WHAT TO PRODUCE -> Pictures must not appear in the copy. Set down exactly the line with "Task: Click the Save floppy disk icon" and each line after it through the end of the data below.

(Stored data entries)
———
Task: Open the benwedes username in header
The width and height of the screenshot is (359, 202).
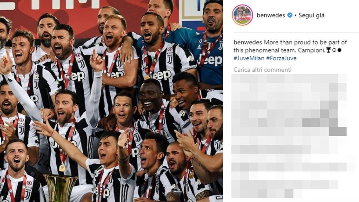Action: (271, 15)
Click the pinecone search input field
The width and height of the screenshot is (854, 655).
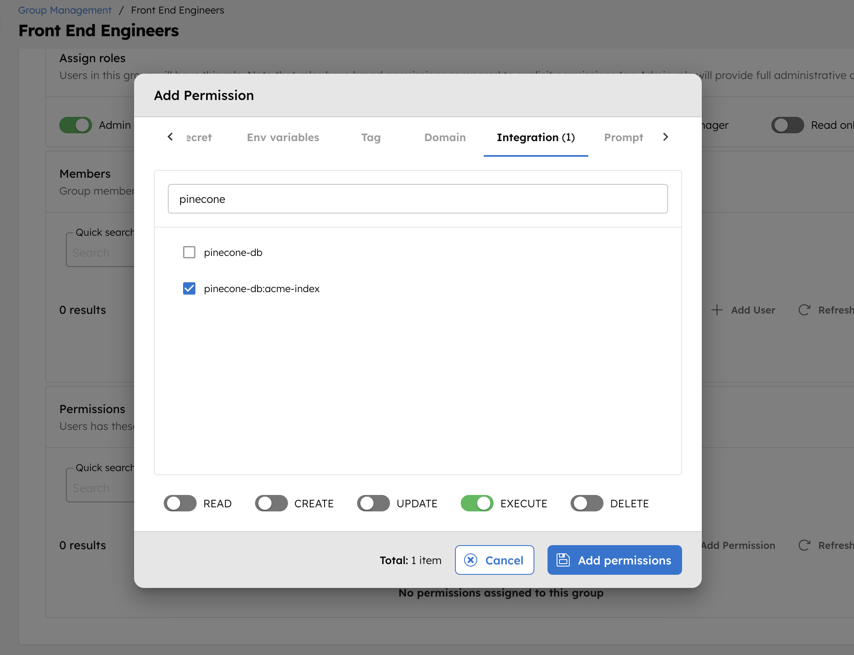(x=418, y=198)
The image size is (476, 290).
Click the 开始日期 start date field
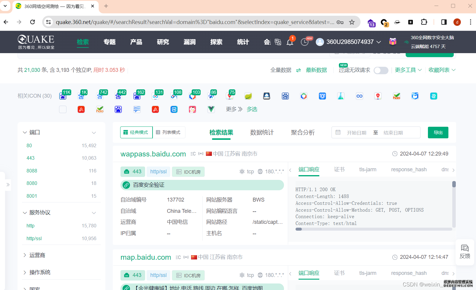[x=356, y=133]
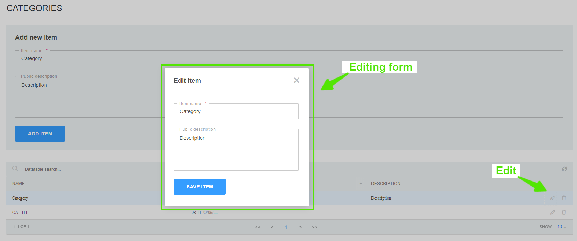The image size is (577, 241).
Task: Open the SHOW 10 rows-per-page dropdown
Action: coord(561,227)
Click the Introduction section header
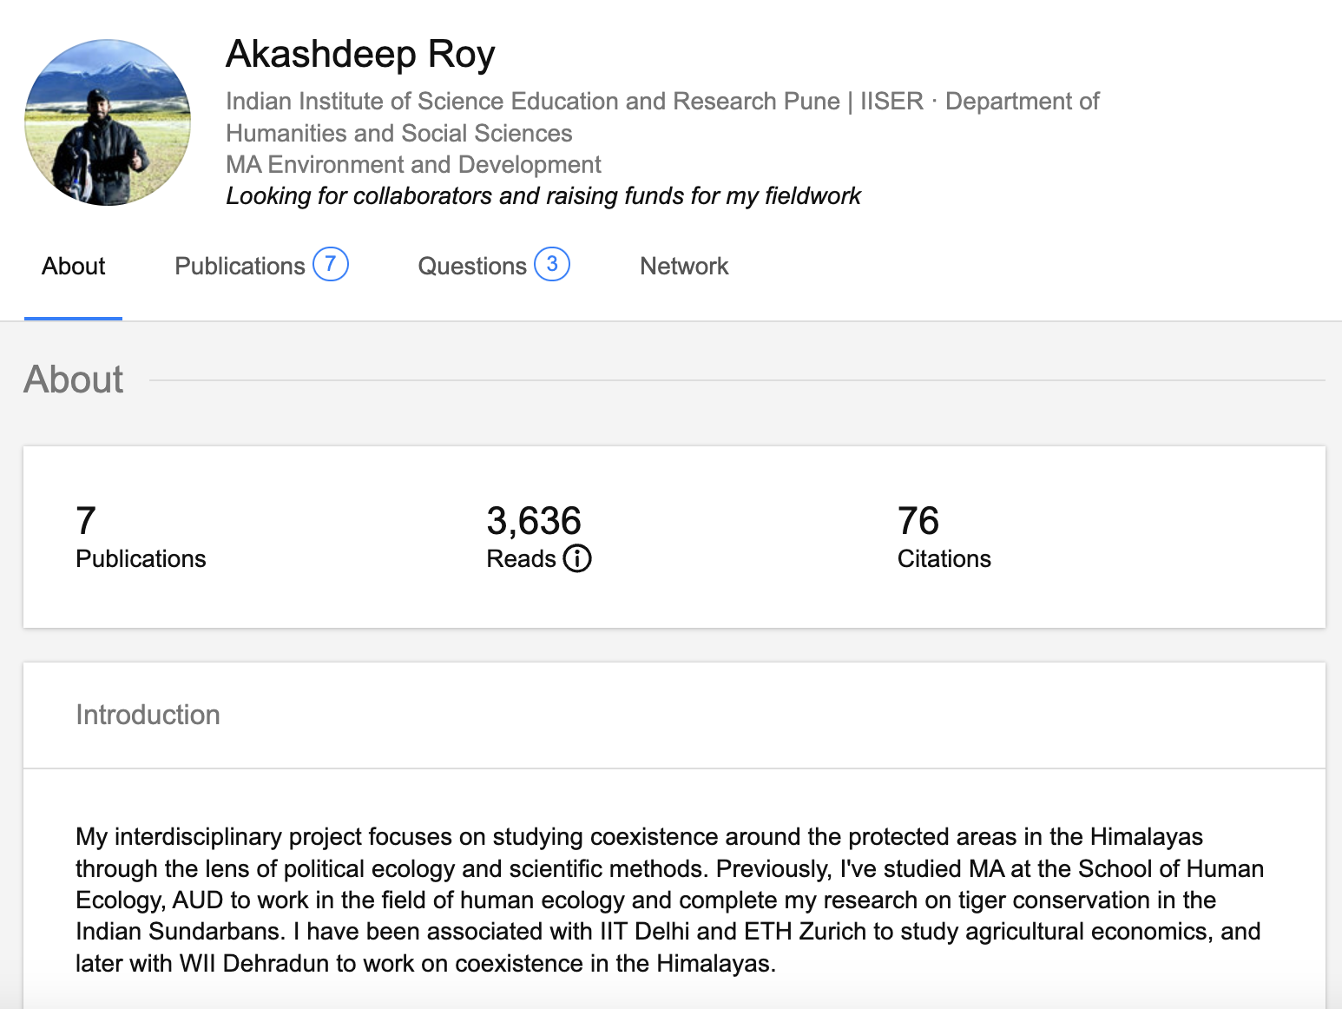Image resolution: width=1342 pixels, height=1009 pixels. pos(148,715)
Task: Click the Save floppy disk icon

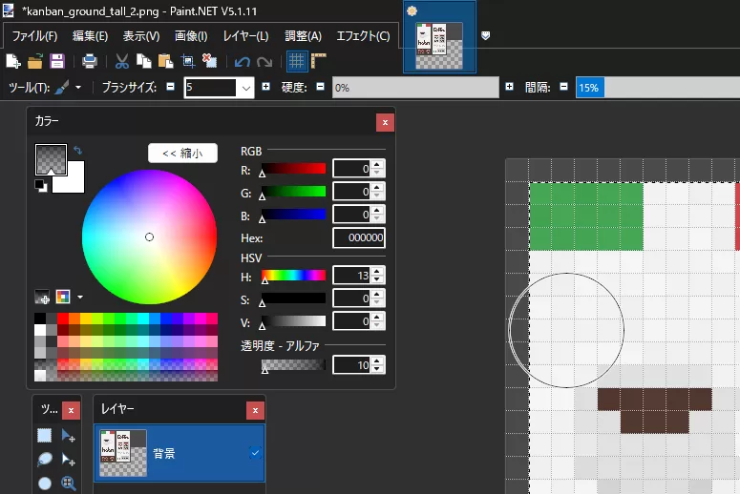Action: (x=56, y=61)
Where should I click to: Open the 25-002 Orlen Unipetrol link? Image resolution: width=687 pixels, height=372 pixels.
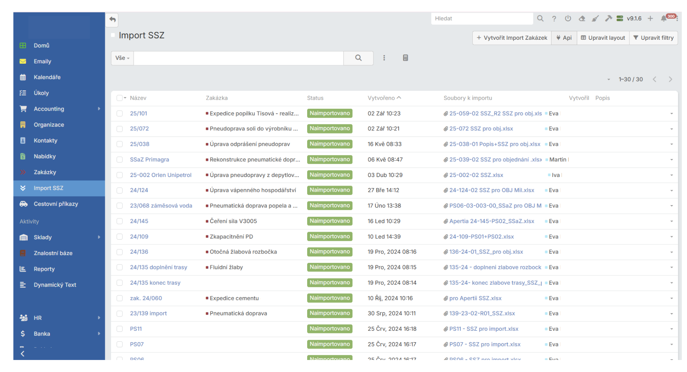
———
RESULT BELOW ->
Task: Click the Save floppy disk icon

Action: (x=56, y=61)
Where should I click to: Open the 25-002 Orlen Unipetrol link? Image resolution: width=687 pixels, height=372 pixels.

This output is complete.